━━ READING TEXT
(This post is my opinion only and in no way constitutes the views of my employer or clients. It’s also written with an assumption the goal of a healthcare system is to provide quality care at the lowest price possible without disincentivizing providers. If you don’t start there, the rest doesn’t matter.)
Price elasticity of demand
Let’s go back to Economics 101. One of the foundational concepts of that class is price elasticity of demand. The purpose of this metric is to measure how much demand changes for a product based on a corresponding change in its price. If a change in price causes a large change in demand, the good or service is said to be “price elastic.” If there is little change the good or service is “price inelastic.”
Great, you’re thinking. How does this relate to healthcare?
Let’s apply that concept. A person is buying toothpaste. The local drugstore has brand-name toothpaste for $3, then one day for no reason, they decide to rise the price to $30! Some people might still buy it, a number might opt for a cheaper store brand, and some will simply forgo brushing their teeth altogether.
Now that same person is driving home from the store and suddenly starts experiencing chest pains. He drives to the local emergency room. He isn’t given a price for the care he is about to receive, nor would he likely care. A reasonable person under normal circumstances will pay whatever it takes to save their life.
━━━━
━━ SUPPLIED RECORDS
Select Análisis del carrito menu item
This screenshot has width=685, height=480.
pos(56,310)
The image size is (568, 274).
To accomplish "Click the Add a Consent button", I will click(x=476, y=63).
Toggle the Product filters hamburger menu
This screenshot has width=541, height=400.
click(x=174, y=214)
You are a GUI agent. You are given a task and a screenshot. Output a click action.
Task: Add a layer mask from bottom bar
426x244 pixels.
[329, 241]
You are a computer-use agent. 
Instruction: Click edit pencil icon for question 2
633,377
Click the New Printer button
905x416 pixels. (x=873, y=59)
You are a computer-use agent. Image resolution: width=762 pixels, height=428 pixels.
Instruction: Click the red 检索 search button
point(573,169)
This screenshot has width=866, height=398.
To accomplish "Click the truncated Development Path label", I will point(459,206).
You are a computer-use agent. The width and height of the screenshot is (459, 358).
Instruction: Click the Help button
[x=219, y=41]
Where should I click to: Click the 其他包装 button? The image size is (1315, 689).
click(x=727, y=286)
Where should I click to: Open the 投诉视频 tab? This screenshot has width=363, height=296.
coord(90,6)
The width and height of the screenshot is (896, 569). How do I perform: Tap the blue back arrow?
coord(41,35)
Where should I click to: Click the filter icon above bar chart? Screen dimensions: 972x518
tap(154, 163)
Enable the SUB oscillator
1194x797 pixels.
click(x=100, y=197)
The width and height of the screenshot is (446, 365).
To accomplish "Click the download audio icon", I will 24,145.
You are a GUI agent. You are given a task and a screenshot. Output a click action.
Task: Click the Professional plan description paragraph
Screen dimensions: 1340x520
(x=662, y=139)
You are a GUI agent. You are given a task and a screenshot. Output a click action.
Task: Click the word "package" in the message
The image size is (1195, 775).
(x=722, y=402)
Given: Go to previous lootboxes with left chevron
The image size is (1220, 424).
━━━━
TASK REQUIREMENTS ->
(A) In the post on price elasticity of demand, duplicate the part that opens with the words containing "Let’s apply that" and closes with "their teeth altogether.".
(B) According to the post on price elasticity of demand, what is a good or service called when a change in its price causes a large change in demand?

OUTPUTS IN ORDER ->
(A)
Let’s apply that concept. A person is buying toothpaste. The local drugstore has brand-name toothpaste for $3, then one day for no reason, they decide to rise the price to $30! Some people might still buy it, a number might opt for a cheaper store brand, and some will simply forgo brushing their teeth altogether.

(B) It is called "price elastic."